Unable to bulk import a list of urls

I'm on the Zotero linux desktop client and I'm pulling my hair out trying to make this work. Basically all I want to do is import a list of urls into Zotero and have the metadata pulled from the page and a snapshot saved. If I drag and drop a bookmark from firefox this works perfectly.

The problem is that if I drag multiple items weird things start happening. All bookmarks have the same title, it only imports 1 and there's no title, or nothing happens and drag and drop is disabled until I exit the application.

I tried saving my url as a .html file and importing it, but Zotero didn't treat it as a webpage. I built an ris file by hand and imported that, but no metadata was pulled and no snapshot created. I looked for the "Add Webpage" option in the menu but there's no entry.

Is there any way to pull in a list of urls?
  • edited 6 days ago
    This isn't a supported option, for a number of reasons.

    You're really meant to add URLs from the browser, since those use your existing cookie state, including web-based proxy access and other site logins. While Zotero has the ability to save directly from URLs (which would be roughly equivalent to what you'd get when you save on zotero.org, barring IP-based subscription access), the results might not be as good, so it's not something we encourage when you have the Zotero Connector available.

    This is the reason you can't, say, paste a list of URLs into Add Item by Identifier the way you can paste in a list of DOIs (which itself has the downside of not using any web-based proxy you have to download PDFs, though it will use an IP-based proxy). We could consider adding that for cases like yours, but I'd be concerned that some people might start to add individual URLs that way instead of loading them in the browser, which wouldn't be ideal.
    If I drag and drop a bookmark from firefox this works perfectly.
    It doesn't, actually. Dragging a URL will create a webpage item, but it won't run translation on the page to grab metadata. I'll fix that, but for the reasons above, it's still not really a recommended workflow.

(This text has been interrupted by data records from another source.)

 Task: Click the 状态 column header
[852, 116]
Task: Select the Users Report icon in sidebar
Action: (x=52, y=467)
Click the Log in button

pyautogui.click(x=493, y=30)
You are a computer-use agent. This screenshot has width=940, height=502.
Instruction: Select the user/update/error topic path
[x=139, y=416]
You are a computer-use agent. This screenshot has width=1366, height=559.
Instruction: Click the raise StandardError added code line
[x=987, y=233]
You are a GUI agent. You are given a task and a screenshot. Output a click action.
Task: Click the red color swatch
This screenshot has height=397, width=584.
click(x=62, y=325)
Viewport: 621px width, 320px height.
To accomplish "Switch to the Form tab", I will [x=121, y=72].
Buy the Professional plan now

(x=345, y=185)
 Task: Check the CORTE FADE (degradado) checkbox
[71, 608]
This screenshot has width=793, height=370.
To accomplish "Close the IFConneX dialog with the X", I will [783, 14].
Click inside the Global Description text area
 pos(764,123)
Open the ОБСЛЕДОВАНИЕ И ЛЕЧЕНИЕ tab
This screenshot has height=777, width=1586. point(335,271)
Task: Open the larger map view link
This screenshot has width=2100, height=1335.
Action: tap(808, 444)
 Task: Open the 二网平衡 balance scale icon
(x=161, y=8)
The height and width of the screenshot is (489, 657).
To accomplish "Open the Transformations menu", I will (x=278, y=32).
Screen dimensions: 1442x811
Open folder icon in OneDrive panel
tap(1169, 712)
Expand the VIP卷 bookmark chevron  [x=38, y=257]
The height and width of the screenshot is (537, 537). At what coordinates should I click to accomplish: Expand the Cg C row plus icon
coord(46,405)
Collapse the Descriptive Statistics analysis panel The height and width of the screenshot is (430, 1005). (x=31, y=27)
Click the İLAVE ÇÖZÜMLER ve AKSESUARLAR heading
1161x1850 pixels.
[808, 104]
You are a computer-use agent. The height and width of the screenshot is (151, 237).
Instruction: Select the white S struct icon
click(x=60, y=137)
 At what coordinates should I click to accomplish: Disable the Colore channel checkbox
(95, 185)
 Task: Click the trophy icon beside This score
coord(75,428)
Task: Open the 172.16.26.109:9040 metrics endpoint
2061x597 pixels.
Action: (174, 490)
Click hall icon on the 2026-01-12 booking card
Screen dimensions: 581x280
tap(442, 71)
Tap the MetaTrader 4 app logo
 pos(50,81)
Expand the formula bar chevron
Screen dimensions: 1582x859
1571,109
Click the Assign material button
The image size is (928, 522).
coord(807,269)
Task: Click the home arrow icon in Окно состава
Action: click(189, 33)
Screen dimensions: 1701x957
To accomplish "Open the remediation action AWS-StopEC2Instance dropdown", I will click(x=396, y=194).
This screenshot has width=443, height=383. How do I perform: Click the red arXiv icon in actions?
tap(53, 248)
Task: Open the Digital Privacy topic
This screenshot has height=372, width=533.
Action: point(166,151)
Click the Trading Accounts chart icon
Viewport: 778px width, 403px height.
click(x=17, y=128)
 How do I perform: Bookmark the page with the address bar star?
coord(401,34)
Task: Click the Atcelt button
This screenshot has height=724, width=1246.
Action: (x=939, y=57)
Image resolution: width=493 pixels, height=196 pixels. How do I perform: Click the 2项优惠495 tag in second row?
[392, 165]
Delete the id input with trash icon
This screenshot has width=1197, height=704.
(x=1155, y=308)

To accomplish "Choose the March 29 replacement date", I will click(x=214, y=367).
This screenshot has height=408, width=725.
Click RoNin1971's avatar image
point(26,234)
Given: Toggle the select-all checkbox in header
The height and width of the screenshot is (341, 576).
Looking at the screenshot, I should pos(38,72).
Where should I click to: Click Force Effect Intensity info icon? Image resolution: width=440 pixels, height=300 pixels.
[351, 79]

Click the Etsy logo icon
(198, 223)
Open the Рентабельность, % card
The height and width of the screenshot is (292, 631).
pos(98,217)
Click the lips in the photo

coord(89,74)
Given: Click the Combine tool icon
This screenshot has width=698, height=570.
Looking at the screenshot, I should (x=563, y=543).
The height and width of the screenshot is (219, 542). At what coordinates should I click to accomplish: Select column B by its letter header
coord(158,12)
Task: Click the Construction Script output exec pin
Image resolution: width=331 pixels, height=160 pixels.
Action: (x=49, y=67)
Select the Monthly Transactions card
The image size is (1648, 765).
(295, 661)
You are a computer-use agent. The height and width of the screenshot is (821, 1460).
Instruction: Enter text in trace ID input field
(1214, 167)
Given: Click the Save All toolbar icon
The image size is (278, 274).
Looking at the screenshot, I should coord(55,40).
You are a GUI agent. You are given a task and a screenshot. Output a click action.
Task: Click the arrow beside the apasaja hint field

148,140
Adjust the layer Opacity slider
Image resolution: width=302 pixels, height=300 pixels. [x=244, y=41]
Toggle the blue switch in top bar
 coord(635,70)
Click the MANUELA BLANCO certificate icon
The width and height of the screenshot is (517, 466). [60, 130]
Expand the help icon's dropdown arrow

    That aside, dragging multiple URLs just seems to be poorly implemented across various browsers and applications. It's possible we could make that work from some browsers, but I'm not sure we could make it work reliably.
    I looked for the "Add Webpage" option in the menu but there's no entry.
    Because you're not meant to add webpages by hand. See the note here:

    https://www.zotero.org/support/getting_stuff_into_your_library#manually_adding_items

    That said, if you really want to do this, you can save a newline-separated list of URLs to a text file, open Tools → Developer → Run JavaScript, and run this code, after adjusting the path on the first line:

    var path = '/home/username/Desktop/urls.txt';
    var urls = Zotero.File.getContents(path).split('\n').map(url => url);
    await Zotero.HTTP.processDocuments(
    urls,
    async function (doc) {
    var translate = new Zotero.Translate.Web();
    translate.setDocument(doc);
    var translators = await translate.getTranslators();
    if (translators.length) {
    translate.setTranslator(translators[0]);
    try {
    await translate.translate();
    return;
    }
    catch (e) {}
    }
    await ZoteroPane.addItemFromDocument(doc);
    }
    )


    This won't load JavaScript on the page before trying to save, so some pages might not save properly. (There's a way to do that, but it's more complicated and much slower.)
  • Thanks for the detailed explanation of what's happening here. My use case is that I have about 3000 web pages that I want to store in Zotero. None of them are paywalled or anything so I just want to save the raw page itself. It seems like this would be a pretty common workflow but maybe I'm missing something? I can't go to each of the 3000 pages individually in Firefox and manually save them.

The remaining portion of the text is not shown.